Становой не обернулся. Тогда Удодыч подергал его за рукав.

Становой повернул голову, вопросительно вздернул подбородок, увидел беззвучно шевелящиеся губы соседа и постучал себя по виску — вернее, не по виску, а по наушнику. Он, оказывается, уже успел нацепить на голову наушники, а Удодыч забыл — замечтался, старый хрен.

Прапорщик нашел вторую пару наушников, подогнал по размеру, нацепил, поправил у подбородка микрофон.

— С-слушай, командир, — повторил он, — д-даже не знаю, как тебе с-сказать… Т-ты только раньше времени не д-дергайся. Может, он п-просто так п-приехал, на отдых. П-пляж, море, девочки, овощи-фрукты, п-прочие п-продукты…

Брови Максима Юрьевича опять сошлись к переносице, обозначив глубокую складку на лбу.

— Кто? — резко спросил он, — Кто приехал? Ну говори, чего тянешь!

— П-потапчук, — сказал Удодыч.

— Кто?! Какой Потапчук?

— Тот с-самый. Федор Ф-филиппович. Г-генерал ФСБ.

Становой разразился длиннейшей матерной тирадой.

Это было настолько на него непохоже, что Удодыч даже немного струхнул. Потом Максим Юрьевич надолго замолчал. На скулах у него играли желваки, а рука так стискивала рукоятку управления, что на загорелой коже проступили белые, как мел, костяшки.

— Где ты его видел? — спросил он, наконец, вполне обычным голосом.

Удодыч назвал поселок, в котором встретился с Потапчуком. Во время работы в конторе он пару раз водил генеральскую «Волгу», заменяя заболевшего коллегу, и хорошо запомнил Федора Филипповича. Становой тоже неоднократно сталкивался с генералом по службе и был о нем довольно высокого мнения.

— Как он был одет? — напряженно спросил Становой.

— Да к-как всегда. В к-костюме, с п-портфелем…

Удодыч внезапно замолчал. Лицо у него при этом было такое, как будто его только что сильно стукнули по затылку.
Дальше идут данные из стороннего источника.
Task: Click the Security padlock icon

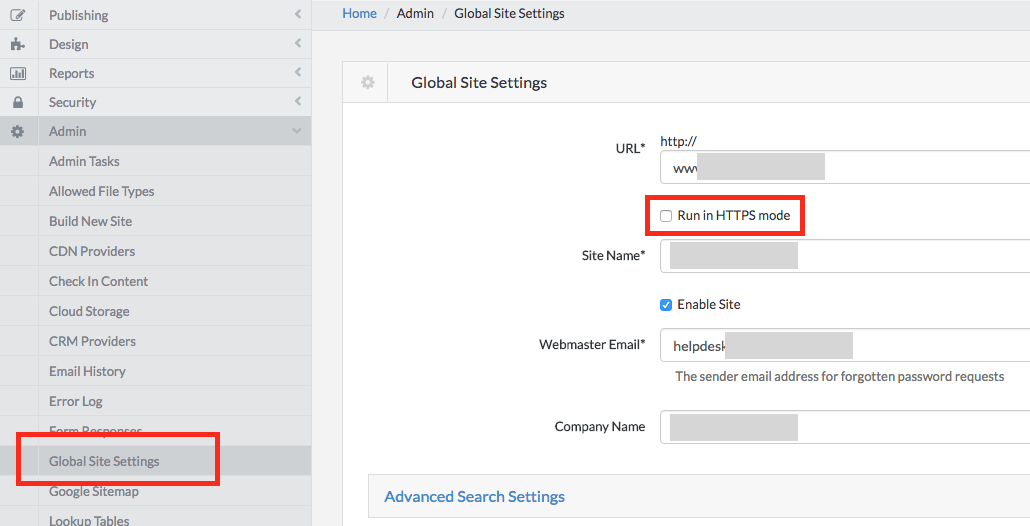Action: (17, 102)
— Вот именно, — сказал Становой. — Дошло? В костюме, с портфелем, а не в шортах и с полотенцем через плечо. А ты говоришь, овощи-фрукты… Значит, его аналитики нашу схемку раскололи. М-да… Этого, конечно, следовало ожидать. Плохо только, что это произошло не поздно, а вот именно рано. И еще хуже, что именно Потапчук, а не какое-нибудь бревно в генеральских звездах. Черт, как неудачно получилось! Какого дьявола, мне же твердо обещали, что эту тему наглухо прикроют!

— П-потапчука не б-больно-то п-прикроешь, — заикаясь сильнее обычного, заметил Удодыч. — А может, все-таки м-мимо?
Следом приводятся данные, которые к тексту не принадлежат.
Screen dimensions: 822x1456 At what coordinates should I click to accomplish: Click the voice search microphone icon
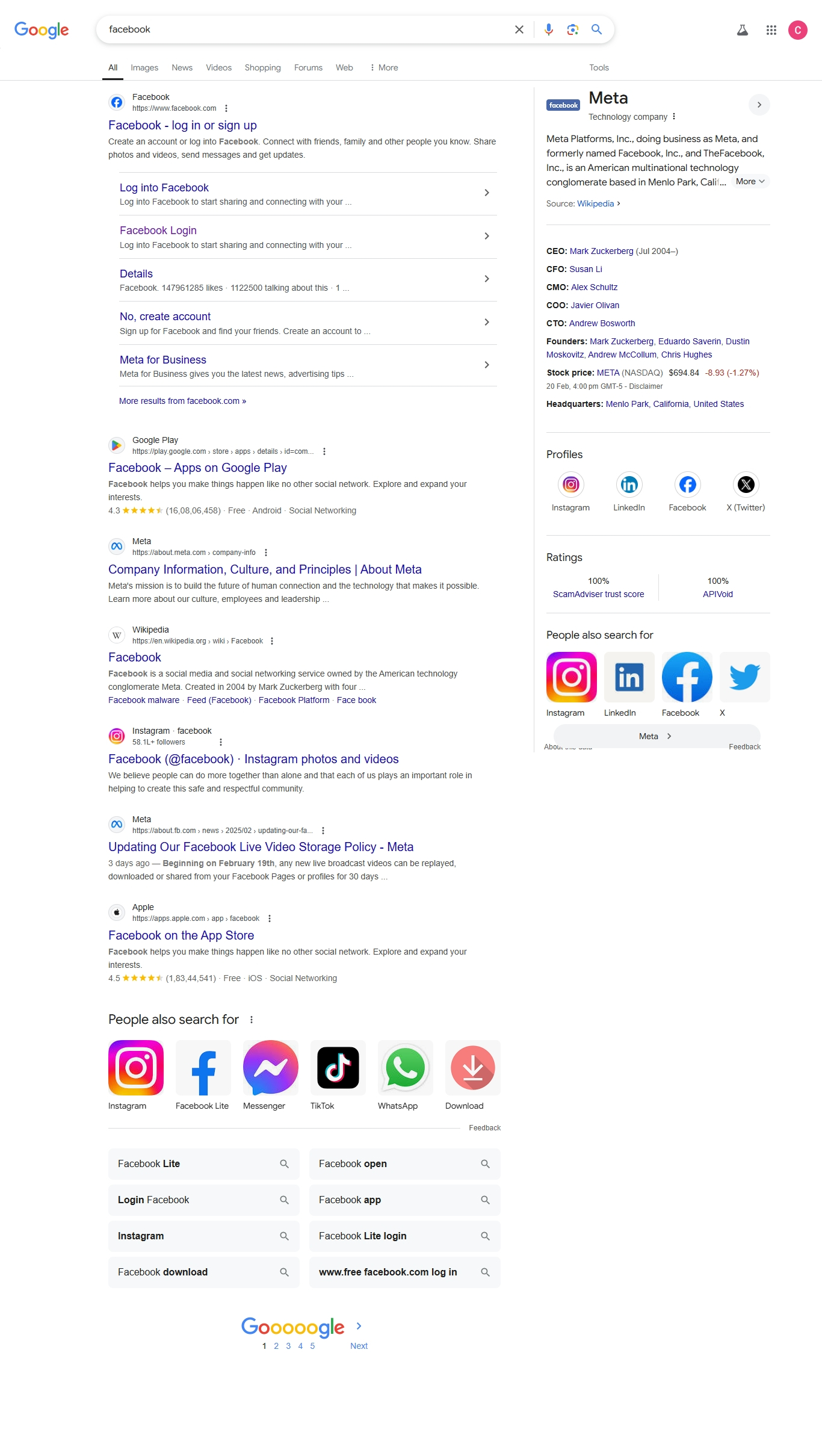click(549, 29)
— Свежо предание, да верится с трудом, — с сомнением произнес Максим Юрьевич. — Этот старый пес ничего не делает зря. А впрочем, должен же он хоть когда-то отдыхать! Костюм — ерунда. Он к нему просто прирос, как вторая кожа. Представляешь себе Потапчука в шортах? Вот умора-то! Он был один?

Удодыч медленно покачал головой.

— Нет. С к-каким-то п-парнем. Т-твоего примерно в-возраста, рослый, одет ст-т-транно, вроде как б-бомж, а м-морда… 3-знаешь, на такой морде можно г-гвозди ровнять. Не морда — к-камень.

— Так, — упавшим голосом сказал Становой и, повинуясь внезапному импульсу, коротко, но предельно точно описал внешность встретившегося ему в горах у ручья рязанского инженера Корнеева. — Он?

— Т-точно, он, — подтвердил Удодыч. — К-как живой. И что т-теперь?

— Говно наше дело, товарищ прапорщик, — задумчиво проговорил Становой. — Эти суки уже и прятаться-то перестали. Кружат, как голодные акулы, примеряются, с какой стороны половчее цапнуть…

— Брось, командир, — рассудительно возразил Удодыч. — Д-доказухи у них никакой, иначе мы с т-тобой д-давно бы на нарах вшей б-били.

— Какая доказуха, чудак? — Становой резко засмеялся. — Кто же позволит им марать доброе имя нашего родного министерства? Это же ФСБ, а не прокуратура! Пиф-паф, ой-ой-ой, умирает зайчик мой…

— Т-тем более, — не сдавался Удодыч.